Economics, Insurance, and the Economics of Insurance.
Saturday, July 28, 2012
Public Choice, Pluralism, The Neo-Corporatist State, and the book The Amateur by Ed Klein [page 65 specifically]
In the book Government Failure, A Primer in Public Choice by Gordon Tullock, Arthur Seldon, and Gordon Brady, Gordon Tullock makes an excellent observation that many if not all economies prior to 1700 were economies based on rent seeking [gaining privilege from/through government to gain success]. That the 13 colonies where the exception and by 1700 rent seeking economies where on the decline and by the time Adam Smith wrote the Wealth of Nations rent seeking economies were being replaced in a wide spread fashion.
However, and strictly speaking of the USA, Tullock points out that an economy based upon rent seeking was once again advocated beginning around 1910 [Woodrow Wilson era] and continuing through today. The insight being that rent seeking economies are an old form of economic organization and have once again been adopted by politicos in the US. Keep this point in mind for a moment.
The neo-corporatist state, those economic organizations adopted infamously by Adolph Hitler and Francisco Franco, economies based on society seen as a corporation and government dominates all sectors of society and all sectors of society are required to work for “the public interest” where the public interest is defined by politicos through the mechanism of government. The neo-corporatist state is generally swept aside and dismissed mainly due to the end result of Adolph Hitler’s Germany.

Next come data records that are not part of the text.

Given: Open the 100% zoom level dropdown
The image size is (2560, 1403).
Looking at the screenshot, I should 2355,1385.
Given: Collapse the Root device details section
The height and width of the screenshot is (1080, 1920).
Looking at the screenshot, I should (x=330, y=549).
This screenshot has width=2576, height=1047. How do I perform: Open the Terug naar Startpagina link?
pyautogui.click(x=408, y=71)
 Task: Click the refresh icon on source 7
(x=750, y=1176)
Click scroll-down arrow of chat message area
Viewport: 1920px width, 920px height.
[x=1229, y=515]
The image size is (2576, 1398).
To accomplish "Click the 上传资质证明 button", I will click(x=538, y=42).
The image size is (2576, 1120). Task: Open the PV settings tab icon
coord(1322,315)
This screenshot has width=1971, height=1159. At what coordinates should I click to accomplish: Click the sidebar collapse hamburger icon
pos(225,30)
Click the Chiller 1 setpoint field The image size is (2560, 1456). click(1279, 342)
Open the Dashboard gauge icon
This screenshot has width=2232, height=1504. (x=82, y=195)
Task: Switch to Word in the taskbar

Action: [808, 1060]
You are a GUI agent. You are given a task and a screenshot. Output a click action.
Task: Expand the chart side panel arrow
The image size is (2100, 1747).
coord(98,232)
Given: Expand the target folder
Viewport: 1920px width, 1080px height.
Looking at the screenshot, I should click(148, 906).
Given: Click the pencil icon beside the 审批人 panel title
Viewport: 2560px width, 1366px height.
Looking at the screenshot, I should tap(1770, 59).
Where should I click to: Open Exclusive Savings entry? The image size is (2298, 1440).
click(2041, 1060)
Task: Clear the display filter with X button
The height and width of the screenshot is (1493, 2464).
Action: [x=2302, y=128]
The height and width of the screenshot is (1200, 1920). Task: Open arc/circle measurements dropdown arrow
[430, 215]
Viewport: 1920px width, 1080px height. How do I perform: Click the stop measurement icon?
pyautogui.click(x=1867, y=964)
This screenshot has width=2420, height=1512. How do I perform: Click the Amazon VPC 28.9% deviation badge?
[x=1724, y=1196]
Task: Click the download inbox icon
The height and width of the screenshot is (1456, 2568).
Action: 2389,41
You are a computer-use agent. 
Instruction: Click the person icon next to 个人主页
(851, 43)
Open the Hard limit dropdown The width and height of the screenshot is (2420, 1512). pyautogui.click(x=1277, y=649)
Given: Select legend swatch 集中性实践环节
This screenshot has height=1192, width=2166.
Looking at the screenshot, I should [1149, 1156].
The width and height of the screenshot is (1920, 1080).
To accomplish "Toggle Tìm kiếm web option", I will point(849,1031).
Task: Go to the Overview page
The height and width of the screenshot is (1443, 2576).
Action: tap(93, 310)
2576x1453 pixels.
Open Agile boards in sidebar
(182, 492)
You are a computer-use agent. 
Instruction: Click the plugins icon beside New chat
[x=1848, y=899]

Ah, but not so fast. Although the concept of the neo-corporatist state is many times swept aside, by no means is the neo-corporatist state concept dead. Pluralism, where competing interest groups in a rent seeking economy compete for government privileges can easily morph into a neo-corporatist state where politicos through the mechanism of government merely set the agenda and all follow the “interest agenda” rather than the politico being competitively lobbied by various special interests. That is to say, rather than politicos being faced with competing interests, politicos merely end competition and set the interest-agenda in a monopolistic fashion.
Which brings us to page 65 of the book The Amateur by Ed Klein. Klein states [paraphrasing] that Michael Dukakis and Gary Hart were advocates of the neo-corporatist state as is Barrack Obama and his inner circle of advisors. That the “transformational” mantra of Obama is in essence neo-corporatism where: “ He planned to achieve his “transformational” presidency by vastly expanding the reach of Washington into the everyday life of American citizens”.